Parking prices at Kauffman stadium have risen steadily over time, and are now set at $20/game despite the team being well into a sixth straight disappointing season. Fans are used to stadiums offering overpriced services, and collectively don't seem to mind, as concessions have little trouble selling beer and hot dogs for double to triple their retail value anywhere else. So one could easily argue that parking prices don't really matter, they're just another aspect of going to a baseball game.
However, I feel that parking is different from concessions in a way that is relatively unique to the Royals. Whenever a purchase is discretionary, one can always argue that customers have choice. Just don't buy the expensive beer or popcorn (although the ban on bringing in food or drink makes this harder). But parking is different, because at Kauffman Stadium, it's essentially required. No public transit serves the stadium in a way usable for baseball games, and its isolated location means that non-official parking lots aren't a viable option. There are a few hotels nearby, but these aren't really an option for local fans, and even walking to the stadium from these is rather dangerous, as I wrote about at length back in 2016; nothing has changed since. In theory you can use a ride-share service, but this isn't a practical choice for tens of thousands of fans at a time. It's $20 for a few hours of empty concrete that's free at any box store.
Why is this a unique problem to the Royals? Because none of the other teams in the region, including the entire AL Central, NL Central, Colorado Rockies, and Texas Rangers, charge so much and hold such a monopoly over stadium access. I went to the official sites for all of these teams and noted the official parking prices (ignoring third-party lots) and whether public transit options were available. Of the 12 teams I looked at, every single one except the Royals and Rangers had public transit options for attending games, and all but the Cardinals prominently advertised these as alternatives to paid parking. And no team except the Cardinals charged as much as the Royals do for parking. Take a look:
Official parking costs (from team websites) and transit availability, AL and NL Central plus Colorado Rockies & Texas Rangers
Royals: $20 flat fee, no transit options
Tigers: $8–22, transit available
Twins: $10–12, transit available
White Sox: $10–20, transit available
Indians: $5–20, transit available
Cardinals: $20 flat fee, transit available
Reds: $12–20, transit available
Pirates: $5–8, transit available
Cubs: $0 (free lots with shuttles, plus transit; no paid options offered)

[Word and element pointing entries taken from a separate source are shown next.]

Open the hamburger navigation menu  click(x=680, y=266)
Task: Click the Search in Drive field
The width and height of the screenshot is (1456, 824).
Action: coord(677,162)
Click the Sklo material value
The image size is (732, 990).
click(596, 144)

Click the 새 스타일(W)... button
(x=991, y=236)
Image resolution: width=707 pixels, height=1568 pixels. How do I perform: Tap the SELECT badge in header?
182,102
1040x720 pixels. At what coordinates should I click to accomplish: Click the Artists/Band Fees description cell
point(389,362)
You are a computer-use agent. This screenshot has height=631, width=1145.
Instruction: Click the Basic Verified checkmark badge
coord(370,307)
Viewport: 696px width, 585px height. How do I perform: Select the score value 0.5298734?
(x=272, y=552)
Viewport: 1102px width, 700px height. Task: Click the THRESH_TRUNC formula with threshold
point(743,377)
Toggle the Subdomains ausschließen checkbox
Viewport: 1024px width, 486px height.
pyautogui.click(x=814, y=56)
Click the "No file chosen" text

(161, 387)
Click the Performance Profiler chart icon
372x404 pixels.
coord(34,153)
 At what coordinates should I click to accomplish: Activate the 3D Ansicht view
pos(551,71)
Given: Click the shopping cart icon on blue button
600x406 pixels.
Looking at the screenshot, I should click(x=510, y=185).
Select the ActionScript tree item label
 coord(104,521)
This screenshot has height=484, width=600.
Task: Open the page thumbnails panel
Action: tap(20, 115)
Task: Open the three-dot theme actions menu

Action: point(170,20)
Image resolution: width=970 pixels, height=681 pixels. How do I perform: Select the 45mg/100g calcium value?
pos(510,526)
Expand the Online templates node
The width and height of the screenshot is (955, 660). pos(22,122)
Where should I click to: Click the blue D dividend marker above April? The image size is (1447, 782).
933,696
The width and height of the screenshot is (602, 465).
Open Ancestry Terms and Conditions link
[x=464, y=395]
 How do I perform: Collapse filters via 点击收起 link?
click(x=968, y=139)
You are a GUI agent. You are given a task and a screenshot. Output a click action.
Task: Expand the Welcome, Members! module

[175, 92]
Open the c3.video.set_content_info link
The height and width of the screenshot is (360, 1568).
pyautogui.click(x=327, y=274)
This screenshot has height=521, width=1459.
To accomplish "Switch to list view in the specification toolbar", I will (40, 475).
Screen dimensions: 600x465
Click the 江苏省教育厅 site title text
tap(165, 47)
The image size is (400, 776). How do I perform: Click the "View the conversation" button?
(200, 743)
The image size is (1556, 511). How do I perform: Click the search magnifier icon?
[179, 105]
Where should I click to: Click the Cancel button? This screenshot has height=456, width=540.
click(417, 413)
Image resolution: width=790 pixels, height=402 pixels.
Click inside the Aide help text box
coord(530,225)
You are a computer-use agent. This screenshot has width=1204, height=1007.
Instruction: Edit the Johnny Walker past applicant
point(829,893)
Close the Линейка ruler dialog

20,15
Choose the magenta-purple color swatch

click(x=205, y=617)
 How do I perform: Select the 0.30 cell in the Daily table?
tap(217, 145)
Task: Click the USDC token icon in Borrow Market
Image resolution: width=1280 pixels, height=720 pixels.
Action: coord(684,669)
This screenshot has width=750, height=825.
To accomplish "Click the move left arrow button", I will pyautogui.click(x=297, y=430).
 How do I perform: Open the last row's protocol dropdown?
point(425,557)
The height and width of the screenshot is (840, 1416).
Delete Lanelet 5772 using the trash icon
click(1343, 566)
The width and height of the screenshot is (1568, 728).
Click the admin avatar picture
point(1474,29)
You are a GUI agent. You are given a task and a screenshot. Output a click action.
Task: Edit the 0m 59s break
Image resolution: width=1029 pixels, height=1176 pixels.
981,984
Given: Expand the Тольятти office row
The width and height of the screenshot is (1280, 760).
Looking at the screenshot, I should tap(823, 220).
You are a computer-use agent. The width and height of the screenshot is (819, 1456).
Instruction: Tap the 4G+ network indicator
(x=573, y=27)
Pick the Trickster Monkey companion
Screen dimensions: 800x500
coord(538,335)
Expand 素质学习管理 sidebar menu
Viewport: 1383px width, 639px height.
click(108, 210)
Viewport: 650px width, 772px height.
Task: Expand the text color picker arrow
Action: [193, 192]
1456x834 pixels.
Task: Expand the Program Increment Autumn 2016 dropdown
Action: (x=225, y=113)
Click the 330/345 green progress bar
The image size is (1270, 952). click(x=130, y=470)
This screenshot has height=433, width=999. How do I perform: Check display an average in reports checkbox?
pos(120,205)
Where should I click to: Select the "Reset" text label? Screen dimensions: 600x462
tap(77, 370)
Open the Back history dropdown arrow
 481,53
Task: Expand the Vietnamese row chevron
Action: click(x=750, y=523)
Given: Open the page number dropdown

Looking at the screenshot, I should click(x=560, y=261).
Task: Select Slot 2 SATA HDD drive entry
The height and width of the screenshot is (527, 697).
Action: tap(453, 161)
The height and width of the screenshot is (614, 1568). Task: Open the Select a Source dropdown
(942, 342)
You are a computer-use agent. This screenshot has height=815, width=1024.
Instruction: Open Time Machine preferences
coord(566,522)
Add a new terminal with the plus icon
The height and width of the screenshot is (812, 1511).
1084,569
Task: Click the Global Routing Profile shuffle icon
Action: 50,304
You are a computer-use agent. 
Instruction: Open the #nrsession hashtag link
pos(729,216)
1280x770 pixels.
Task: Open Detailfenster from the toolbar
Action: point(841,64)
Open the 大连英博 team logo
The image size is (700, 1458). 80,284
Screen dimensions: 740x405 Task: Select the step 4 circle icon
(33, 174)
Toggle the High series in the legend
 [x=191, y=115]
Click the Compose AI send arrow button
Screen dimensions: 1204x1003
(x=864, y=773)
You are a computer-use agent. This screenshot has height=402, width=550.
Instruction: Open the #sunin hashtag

Brewers: $12–30, transit available
Rockies: $17–22, transit available
Rangers: $15–30, no transit options
Again, this ignores third-party options, this is what the teams themselves are marketing. The Royals stand out like a sore thumb for their combination of parking fees and no other options. The Cardinals are as expensive, yet do have transit and a walkable downtown site with third-party options. The Rangers have no transit and are more isolated (though they do have a trolley district serving local hotels), but are $5 cheaper. And most of these other stadiums are urban in what one assumes are expensive real estate zones, yet they manage to charge their fans less while encouraging other transportation options.
Perhaps these unusually high parking fees could be forgiven if the Royals were consistently competitive, investing that extra revenue into the team. But we all know that's not true (or at least it's not working), and indeed there are few teams in that list that have been as abysmal as the Royals in recent memory. Indeed, 6 of these 12 made the playoffs just last year, and all but the Pirates and Tigers made the playoffs more recently than the Royals (and those two teams have some of the cheapest parking in the list, not to mention unusually good transit options).
The only real conclusion here is that the Royals have a monopoly over parking and fan access that is almost unique in their region, and they are milking it for all it's worth. The closest gougers are the Cardinals and Rangers, and is that really the company we should be in? There's nothing about Kauffman Stadium, as wonderful as it is, that would require it to be more expensive to park at than the newer and/or more expensive stadiums that fill the list above, beyond sheer monopolistic greed.
It doesn't have to be like this. The Royals could institute zonal parking charges like many other teams, charging less for spots further away. They could institute shuttles to help move fans around large, hot lots during summer. They could partner with local governments to work on functional transit options. They could improve the stadium grounds so that even walking from hotels isn't a ridiculous adventure. They could simply lower parking prices to reflect the poor quality of the team and encourage more attendance that might actually bring in more revenue from ticket sales and concessions.
The Royals can, and should, do better for the fans that keep supporting them through so many dismal (and a few glorious) seasons. If you're going to gouge us on parking, invest the loot in the team so it's worth paying for. Otherwise, give us a break and make it more affordable and/or easier to visit the ballpark. Every other team in the region seems to understand this, so it's time Kansas City did, too.